═══ THE INPUT ═══

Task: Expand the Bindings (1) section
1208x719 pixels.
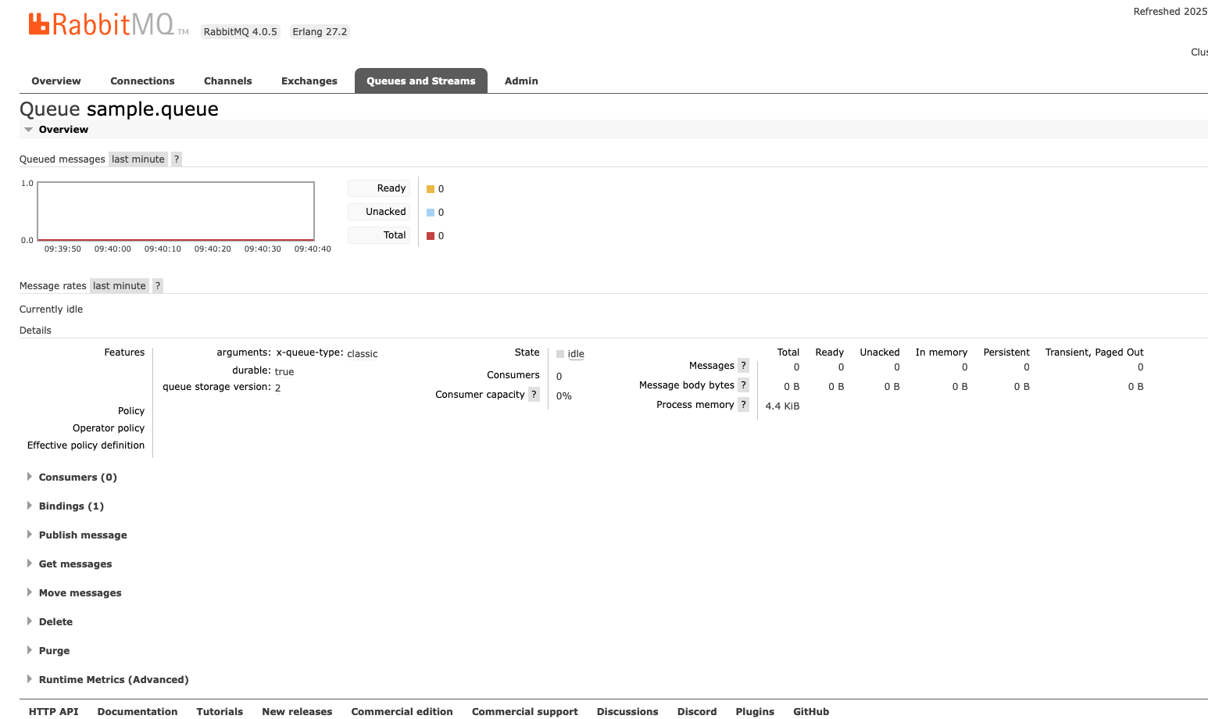Action: tap(71, 506)
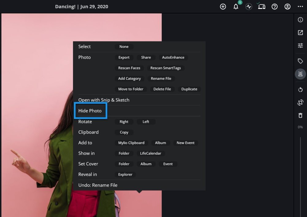Select Hide Photo from the context menu

[x=90, y=111]
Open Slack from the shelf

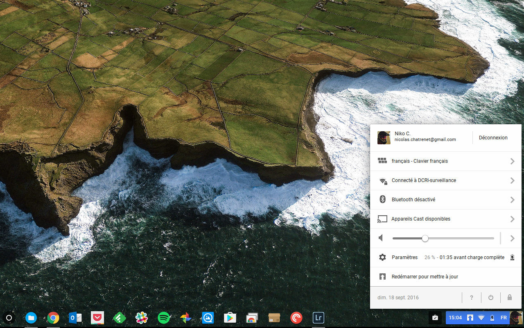pyautogui.click(x=142, y=318)
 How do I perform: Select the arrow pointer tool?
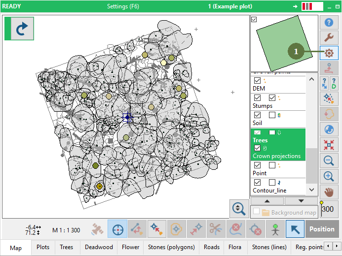tap(295, 229)
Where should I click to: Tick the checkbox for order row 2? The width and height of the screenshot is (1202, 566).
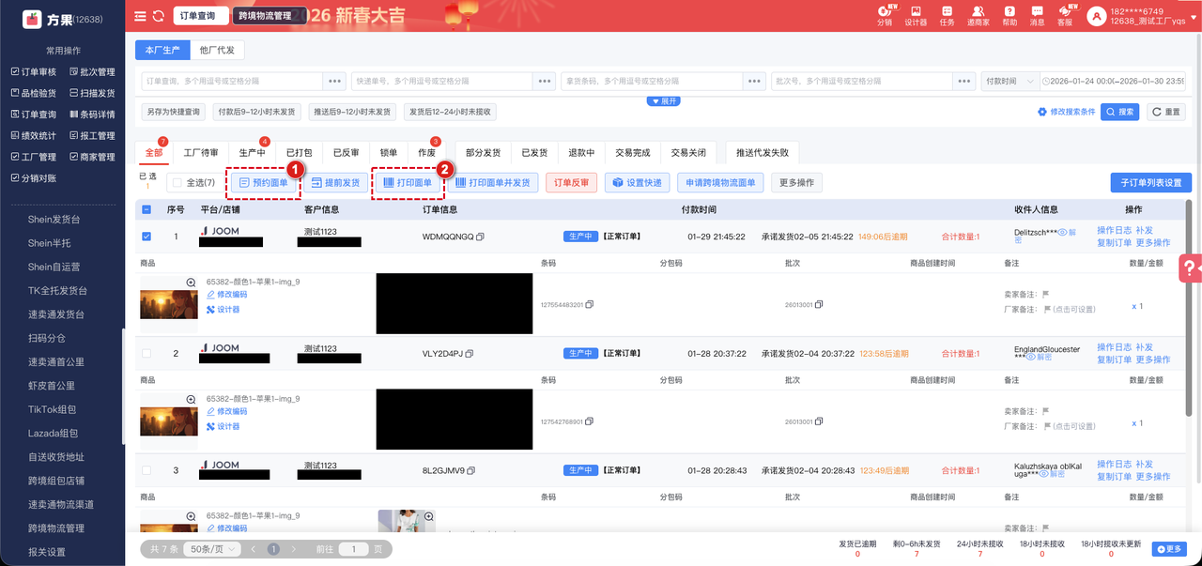(146, 354)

═══

▶ WHAT TO DO
Please retype every record shown above, exactly as written, but without pictures.

▶ ANSWER BOX
Task: Expand the Bindings (1) section
1208x719 pixels.
Action: tap(71, 506)
Select Hide Photo from the context menu

[x=90, y=111]
Open Slack from the shelf

pyautogui.click(x=142, y=318)
 How do I perform: Select the arrow pointer tool?
tap(295, 229)
Where should I click to: Tick the checkbox for order row 2? The width and height of the screenshot is (1202, 566).
(146, 354)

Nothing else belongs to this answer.